JEREZ, KRJOGJA.com – Adik sekaligus rekan setim Marc Marquez di Repsol Honda, Alex Marquez, turut angkat bicara soal insiden yang dialami sang kakak di MotoGP Spanyol 2020. Alex mengatakan bahwa Marquez marah mendapati insiden yang telah membuatnya gagal finis dan didera cedera parah itu.

Nasib sial memang menimpa Marquez saat melakoni balapan di seri perdana MotoGP 2020 yang berlangsung di Sirkuit Jerez, Spanyol, Minggu 19 Juli 2020 malam WIB. Ia mengalami patah tulang lengan kanan usai terjatuh dan terpelanting di tengah balapan.

Insiden tersebut tepatnya terjadi di tikungan keempat pada lap ke-21. Usaha pembalap asal Spanyol itu untuk memangkas jarak dengan Maverick Vinales (Yamaha) yang tengah mengisi posisi kedua gagal total.

Pembalap berjuluk The Baby Alien itu justru terjatuh dari motornya dan mendarat di gravel setelah beberapa kali berguling. Marquez sendiri terlihat kesakitan usai kejadian tersebut.

Alhasil, Marquez langsung dilarikan ke pusat kesehatan menggunakan ambulans. Saat dibawa ke pusat kesehatan tersebut, Marquez terlihat mengenakan penyangga di leher. Direktur Medis MotoGP, dr Angel Charte, pun memastikan Marquez mengalami patah tulang pada lengan kanannya.

Guna menyembuhkan segera cedera Marquez, juara dunia delapan kali itu akan diterbangkan ke rumah sakit di Barcelona untuk menjalani operasi. Operasi akan dilakukan pada Selasa 21 Juli 2020 waktu setempat.

Alex pun menyatakan bahwa insiden ini membuat kakaknya marah. Sebab, Marquez menyadari jika tak memaksakan untuk menyalip Vinales, ia masih bisa menempati podium di MotoGP Spanyol 2020.

Sebab, insiden tersebut terjadi kala Marquez tengah berada di urutan ketiga. Pembalap berusia 27 tahun itu hanya perlu mempertahankan agar posisinya tak tersalip oleh pembalap lainnya hingga menyentuh garis finis.
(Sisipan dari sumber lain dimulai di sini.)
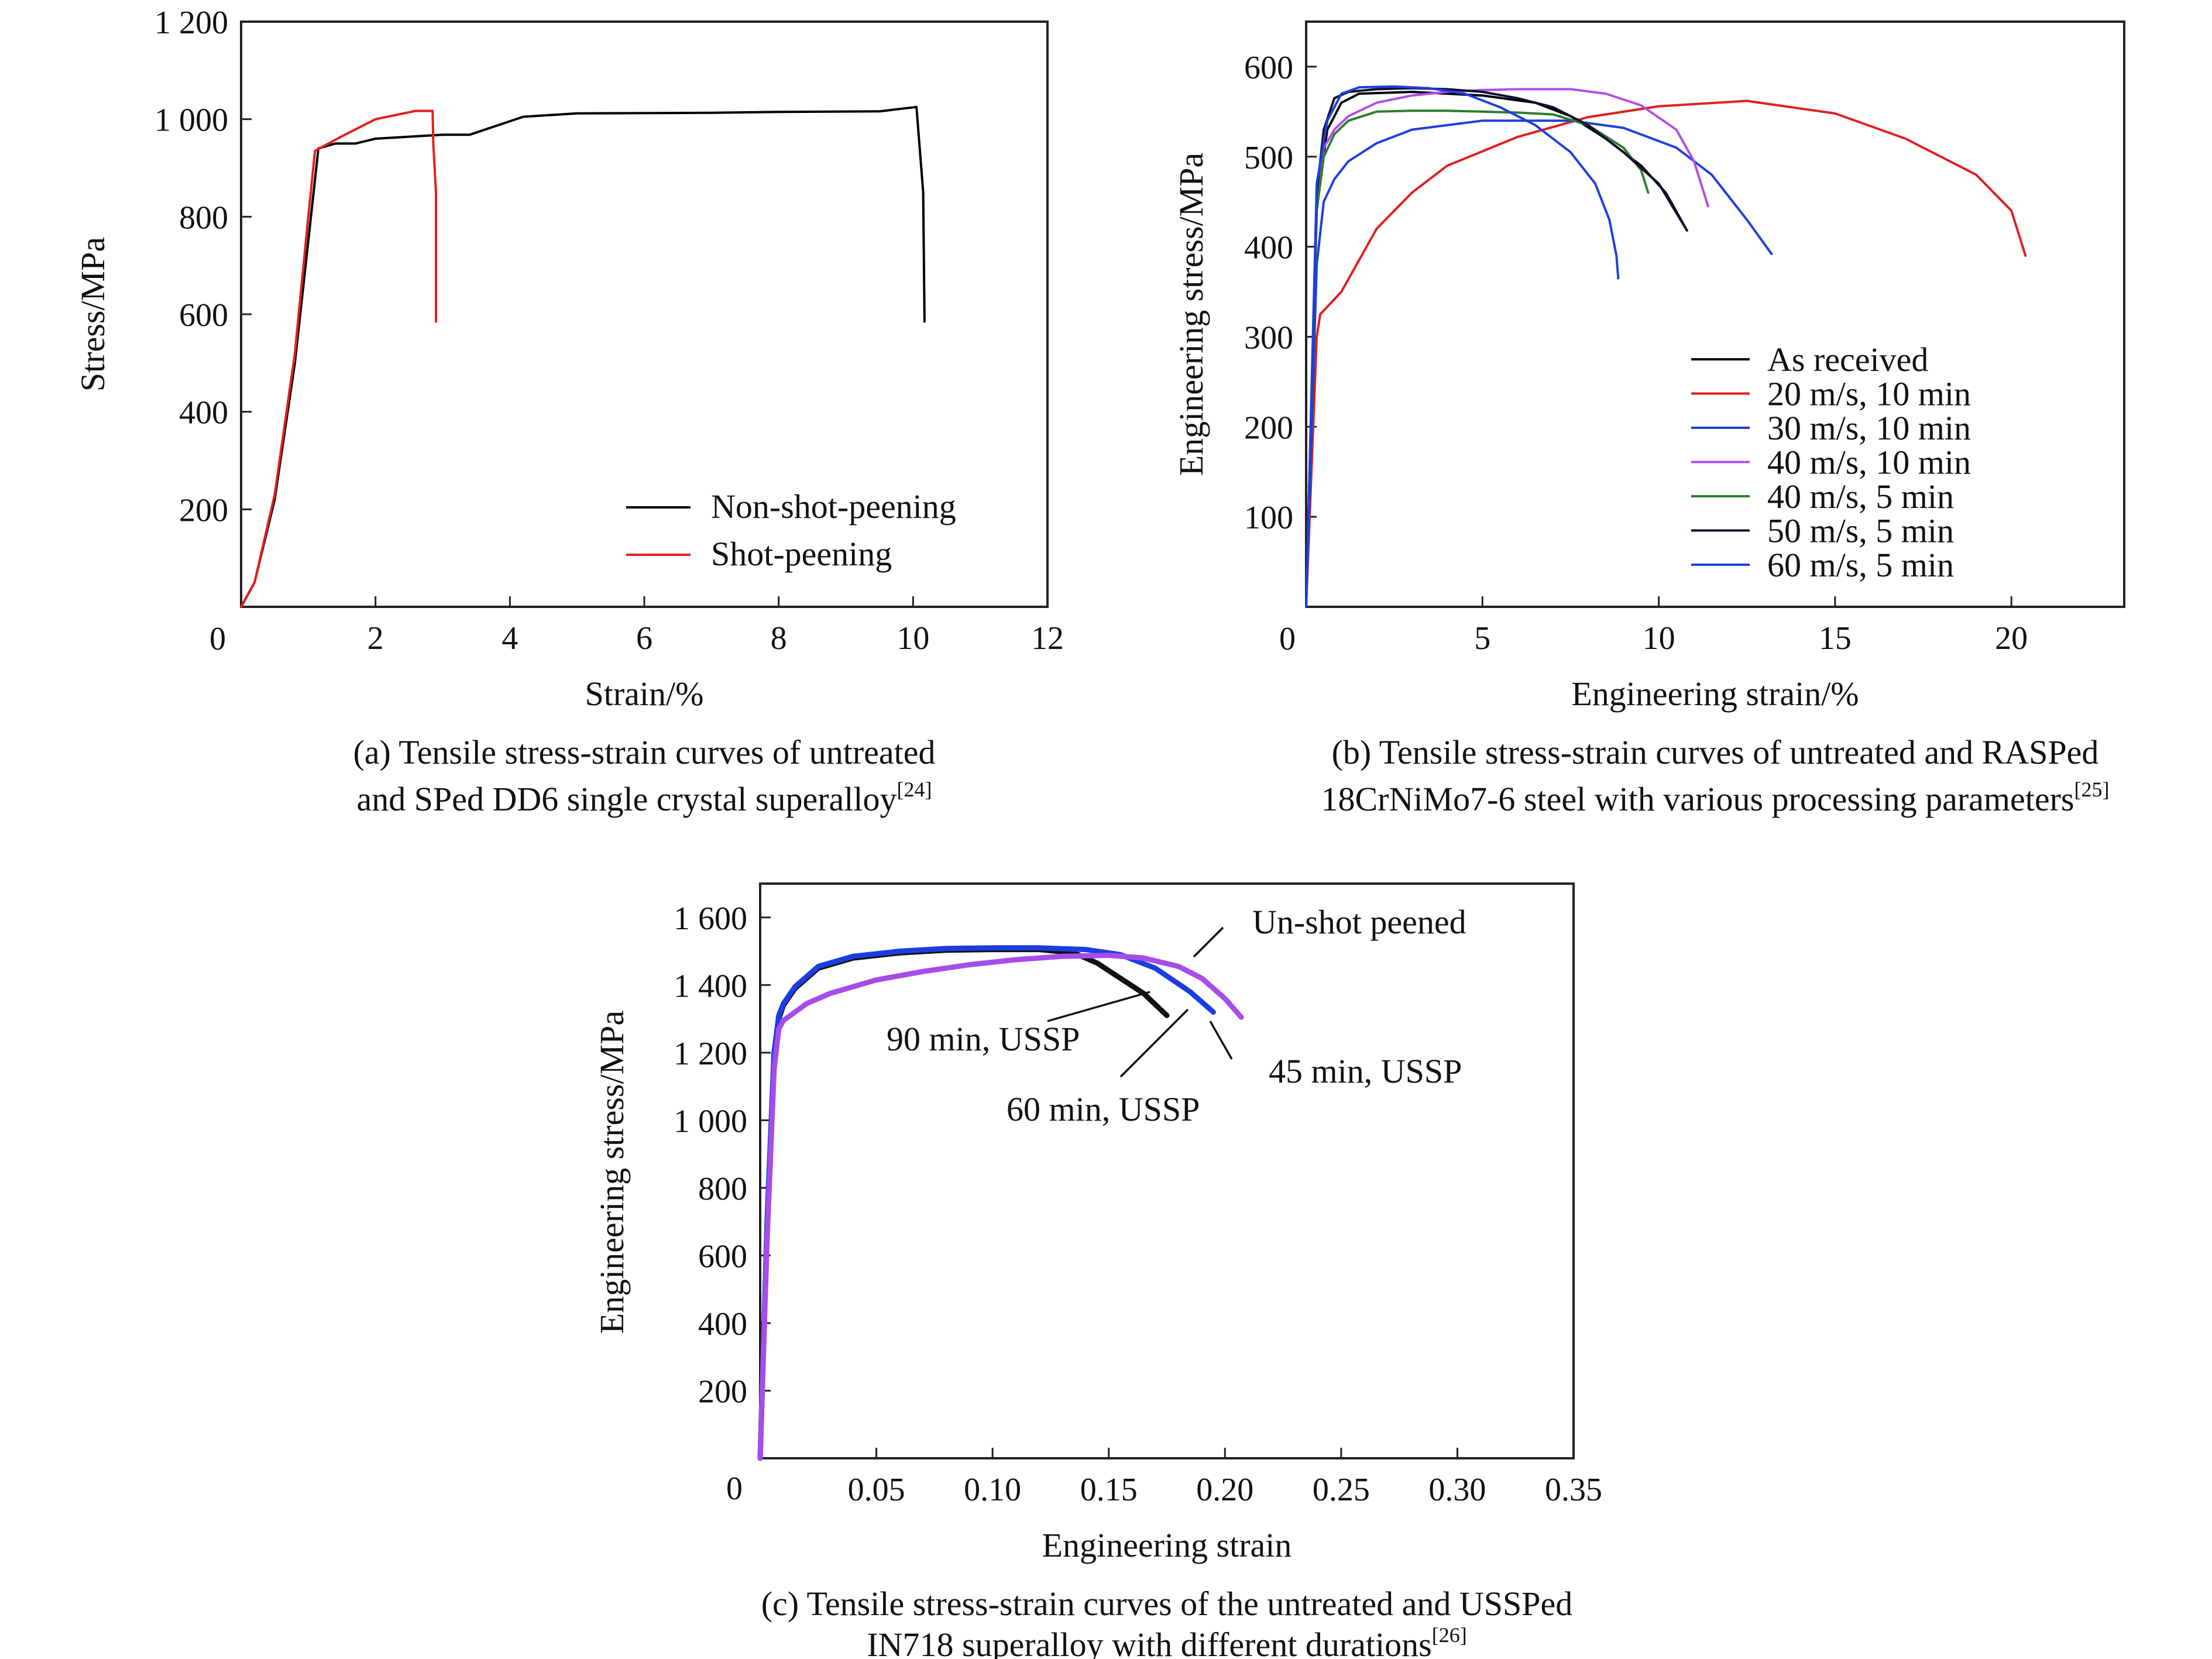 The height and width of the screenshot is (1659, 2212). I want to click on annotation-un-shot-peened: Un-shot peened, so click(1359, 922).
Akibat ambisinya yang terlalu besar, Marquez gagal merebut podium, menyelesaikan lomba, dan bahkan terancam absen dalam beberapa seri MotoGP 2020. Kini, Alex hanya bisa berharap proses penyembuhan cedera sang kakak bisa berlangsung cepat.

“Perasaan (Marc Marquez) tentu saja tidak baik. Dia (Marquez) sadar benar-benar telah melukai dirinya sendiri. Kami berharap waktu pemulihan sesingkat mungkin, tetapi sekarang kami tidak tahu,” ujar Alex, sebagaimana dikutip dari Tutto Motori Web, Senin (20/7/2020).

“Apa yang membuatnya marah adalah dia sebenarnya sudah bisa memastikan podium. Dia ingin melewati Vinales dan membuat kesalahan kecil. Bagaimanapun kami tahu bagaimana insiden tersebut. Dia akan belajar dari apa yang telah terjadi dan kembali lebih kuat. Saya harap dia dapat segera kembali, ini adalah referensi bagi kami,” tukas juara Moto2 2019 itu.